Fragmento del documento:
Discurso sobre la necesidad de sostener el sistema de la América, y sobre la injusticia de sus enemigos. Texto de Antonio José de Irisarri sobre el tema indicado en el título.

Cuando escribí sobre la opinión pública [3], leyeron todos con gusto mi papel porque sólo trataba de las obligaciones del gobierno. Después tracé en otro discurso los deberes del patriota [4], y se alegraron nuestros enemigos porque vieron retratados al vivo los defectos de una parte de nosotros. Ahora voy a tratar sobre la injusticia de nuestros enemigos, no para que guste a unos, ni desagrade a otros, sino para que conociendo su error lo detesten y corrijan. Yo no escribo para agradar a nadie, ni espero que por premio de una vil adulación me den empleos que desprecio, rentas que no necesito, honores que me infamarían, ni elogios que me envilecieran. La verdad y la razón dirigen mi pluma contra el error, donde quiera que se encuentre; procuro examinar las opiniones, y sin tomar un partido caprichoso, sólo busco sus fundamentos para aprobarlas o combatirlas; mas entiéndase que en esto no llevo otro interés que el de la sociedad.

El sistema de las Américas es salir del estado ignominioso de colonias, y elevarse a la jerarquía de naciones, como lo fueron en otro tiempo; o más claro, salir de la esclavitud para entrar en la libertad. ¿Es este por ventura un delito, o una virtud en el orden de la naturaleza? Veamos lo que dice sobre esto el Procurador General de Asturias, en su examen imparcial de las disensiones de la América con la España en las páginas 74 y 75: "La ley de la conveniencia debe ser siempre la base en que estribe toda sociedad civil. La primera ley que el Autor de la Naturaleza impuso al hombre, es la de la propia conservación, o lo que es lo mismo, la de su felicidad. Por esta ley superior a cuantas pueden existir, todas las sociedades tienen la facultad inadmisible de variar la forma de su gobierno, de elegir sus gobernantes y de deponerlos".

¿Pero qué necesidad teníamos de que esto lo dijese un español, cuando la naturaleza lo escribió con caracteres indelebles en los corazones de todos los mortales?

A lo menos servirá para que lo entiendan aquellos que, despreciando la voz de la madre común, sólo escuchan los acentos que salen de un órgano de su partido. Réstanos solamente examinar si pudiéramos ser felices bajo el actual gobierno español, y para esto no tenemos más que abrir los ojos a su conducta pasada y presente, de donde inferiremos cual sería la futura.

Consigna: Reproduce con exactitud el pasaje del discurso sobre el sistema de la América que va desde "A lo menos servirá" hasta "sería la futura.", incluido este último. Los datos que siguen proceden de otra fuente.

Extracto de origen:
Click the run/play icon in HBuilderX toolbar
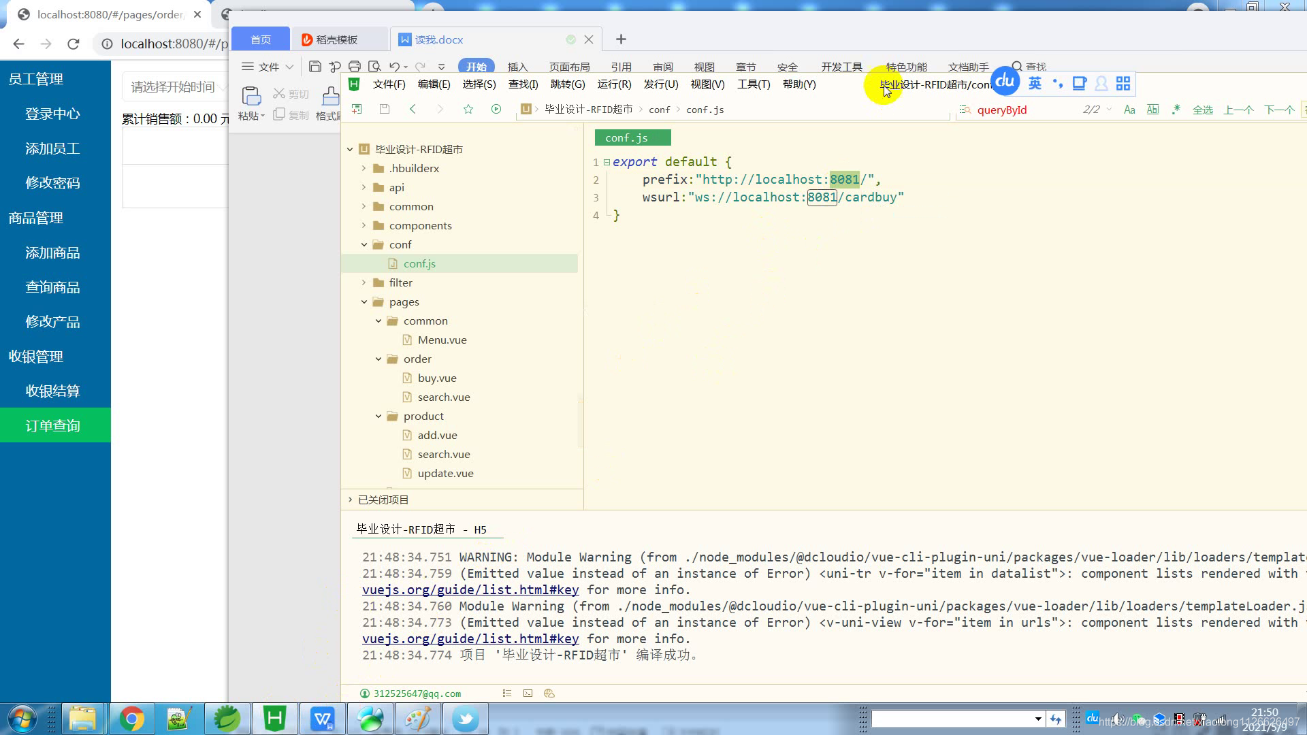Screen dimensions: 1307x735 click(x=496, y=109)
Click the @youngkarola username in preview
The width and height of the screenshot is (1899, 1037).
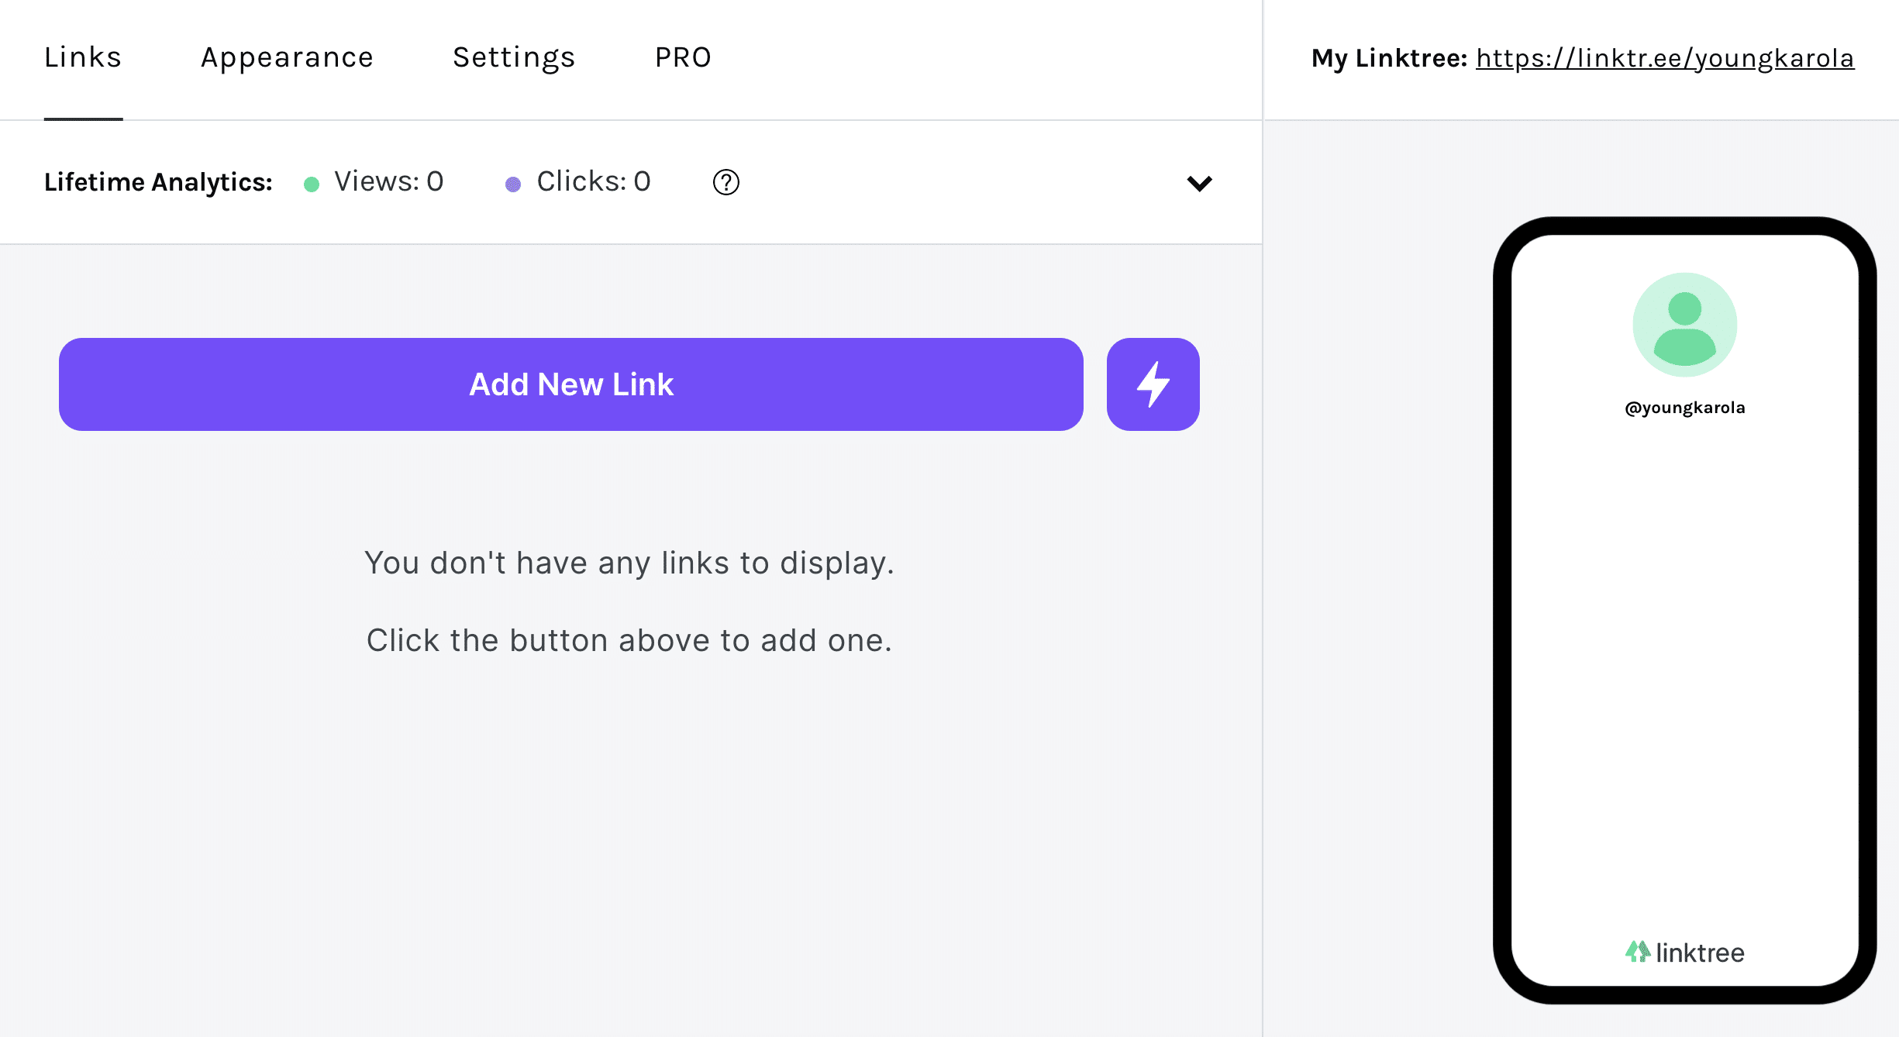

Respuesta correcta:
A lo menos servirá para que lo entiendan aquellos que, despreciando la voz de la madre común, sólo escuchan los acentos que salen de un órgano de su partido. Réstanos solamente examinar si pudiéramos ser felices bajo el actual gobierno español, y para esto no tenemos más que abrir los ojos a su conducta pasada y presente, de donde inferiremos cual sería la futura.